Texto propuesto.

-*-*-

Entrada la madrugada, con la edición del periódico a punto de concluir, recibo un mensaje de Pepe Beltrán: «Em diuen que ha faltat la mare de Roberto». Y, de repente, un escalofrío invade mi cuerpo. Sabía que Pilarín estaba muy delicada, pero por la mañana hablé con su hijo mayor y no esperaba el desenlace tan inminente. Pesar, sentimiento, multitud de recuerdos, gratitud… y también mucha rabia porque debido al estado de alarma no podrá tener la despedida que merecía.

Pilar Simó presumía, como no podía ser de otra manera, de almassorina. Pero no era una más, ella se encargó de hacer más feliz la vida a miles de vecinos de nuestro pueblo durante muchísimos años. Primero en el emblemático Centro Parroquial y después en el Sindicat de la Caixa Rural. Había formado un tándem incombustible con su marido, Paco Verdoy, para ofrecer un exquisito surtido de manjares en ambos escenarios, aunque lo mejor de todo era la atención que tenía con todos desde la otra parte del mostrador. Eran jornadas maratorianas y todavía no sé de dónde sacaban tanta energía para aguantar al pie del cañón. Siempre con la sonrisa en su rostro, atenta y servicial para dar lo mejor de sí misma. Porque el Centro Parroquial no era un bar o un restaurante más. En aquellos tiempos era el centro neurálgico del pueblo en pleno Raval. El sitio donde la gente del campo iba a primera hora para conseguir trabajo y donde los empleados de oficinas, almacenes o fábricas almorzaban como ministros. El escenario ideal para tomar café y jugar una partida de cartas después de comer, o para ver a última hora del día la televisión… en color, que muchos hogares no podían permitirse todavía. Refugio de mayores, bajo el atento cuidado de Pilarín, y también para los más pequeños, sobre todo los fines de semana con la programación de cine en el teatro Serra por parte de Els Lluïsos. También punto de reunión para poner en marcha todas las iniciativas de la iglesia de la Natividad.

-*-*-

Qué debes hacer.
1 - Responde a estas preguntas sobre el texto dedicado a Pilar Simó:
(a) ¿Quién envió el mensaje que se recibió de madrugada?
(b) ¿Con quién formaba Pilar Simó un tándem incombustible?
(c) ¿En qué teatro había programación de cine los fines de semana?
2 - Repite al pie de la letra el fragmento del texto dedicado a Pilar Simó que comienza con «Entrada la madrugada, con» y sigue hasta «despedida que merecía.».

Datos proporcionados.
-*-*-

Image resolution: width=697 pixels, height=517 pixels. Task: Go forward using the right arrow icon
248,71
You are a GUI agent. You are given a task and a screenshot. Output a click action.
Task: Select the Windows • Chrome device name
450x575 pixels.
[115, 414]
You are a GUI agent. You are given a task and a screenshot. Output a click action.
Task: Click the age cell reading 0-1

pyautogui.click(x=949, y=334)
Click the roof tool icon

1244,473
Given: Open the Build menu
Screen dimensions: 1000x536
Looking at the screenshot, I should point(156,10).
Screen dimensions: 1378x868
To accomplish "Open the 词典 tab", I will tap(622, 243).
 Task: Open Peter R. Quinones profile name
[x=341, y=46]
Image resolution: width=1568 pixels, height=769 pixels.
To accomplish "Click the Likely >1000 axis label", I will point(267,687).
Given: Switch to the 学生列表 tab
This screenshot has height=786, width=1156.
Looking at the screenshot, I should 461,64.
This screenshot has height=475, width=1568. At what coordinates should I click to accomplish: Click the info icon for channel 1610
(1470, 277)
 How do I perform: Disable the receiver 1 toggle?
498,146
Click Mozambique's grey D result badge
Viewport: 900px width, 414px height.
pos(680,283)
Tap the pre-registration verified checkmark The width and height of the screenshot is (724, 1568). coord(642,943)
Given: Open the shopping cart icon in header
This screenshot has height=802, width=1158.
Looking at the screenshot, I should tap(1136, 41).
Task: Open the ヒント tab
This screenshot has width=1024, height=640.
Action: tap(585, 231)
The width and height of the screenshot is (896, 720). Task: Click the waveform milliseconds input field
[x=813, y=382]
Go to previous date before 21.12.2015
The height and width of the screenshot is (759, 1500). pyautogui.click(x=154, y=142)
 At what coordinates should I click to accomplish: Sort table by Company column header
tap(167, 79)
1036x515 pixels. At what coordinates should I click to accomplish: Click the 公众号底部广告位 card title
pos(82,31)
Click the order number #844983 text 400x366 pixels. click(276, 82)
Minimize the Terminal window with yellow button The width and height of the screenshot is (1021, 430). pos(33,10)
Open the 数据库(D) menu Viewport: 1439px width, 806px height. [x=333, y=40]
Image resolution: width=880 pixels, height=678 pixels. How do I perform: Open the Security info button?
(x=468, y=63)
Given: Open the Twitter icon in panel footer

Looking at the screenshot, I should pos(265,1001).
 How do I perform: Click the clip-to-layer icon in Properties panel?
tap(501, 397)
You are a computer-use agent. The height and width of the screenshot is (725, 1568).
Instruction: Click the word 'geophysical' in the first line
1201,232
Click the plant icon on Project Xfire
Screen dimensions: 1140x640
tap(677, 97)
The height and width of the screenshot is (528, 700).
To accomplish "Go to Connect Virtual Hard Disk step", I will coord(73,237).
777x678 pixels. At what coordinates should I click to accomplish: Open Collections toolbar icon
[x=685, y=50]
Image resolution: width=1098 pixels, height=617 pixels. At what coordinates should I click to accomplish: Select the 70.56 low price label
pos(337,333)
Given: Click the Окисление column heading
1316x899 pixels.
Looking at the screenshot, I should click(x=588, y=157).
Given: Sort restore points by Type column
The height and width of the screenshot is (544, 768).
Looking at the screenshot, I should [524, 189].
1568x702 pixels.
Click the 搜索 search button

-*-*-

Respuestas por tarea.
1 -
(a) Pepe Beltrán.
(b) Con su marido, Paco Verdoy.
(c) En el teatro Serra.

2 -
Entrada la madrugada, con la edición del periódico a punto de concluir, recibo un mensaje de Pepe Beltrán: «Em diuen que ha faltat la mare de Roberto». Y, de repente, un escalofrío invade mi cuerpo. Sabía que Pilarín estaba muy delicada, pero por la mañana hablé con su hijo mayor y no esperaba el desenlace tan inminente. Pesar, sentimiento, multitud de recuerdos, gratitud… y también mucha rabia porque debido al estado de alarma no podrá tener la despedida que merecía.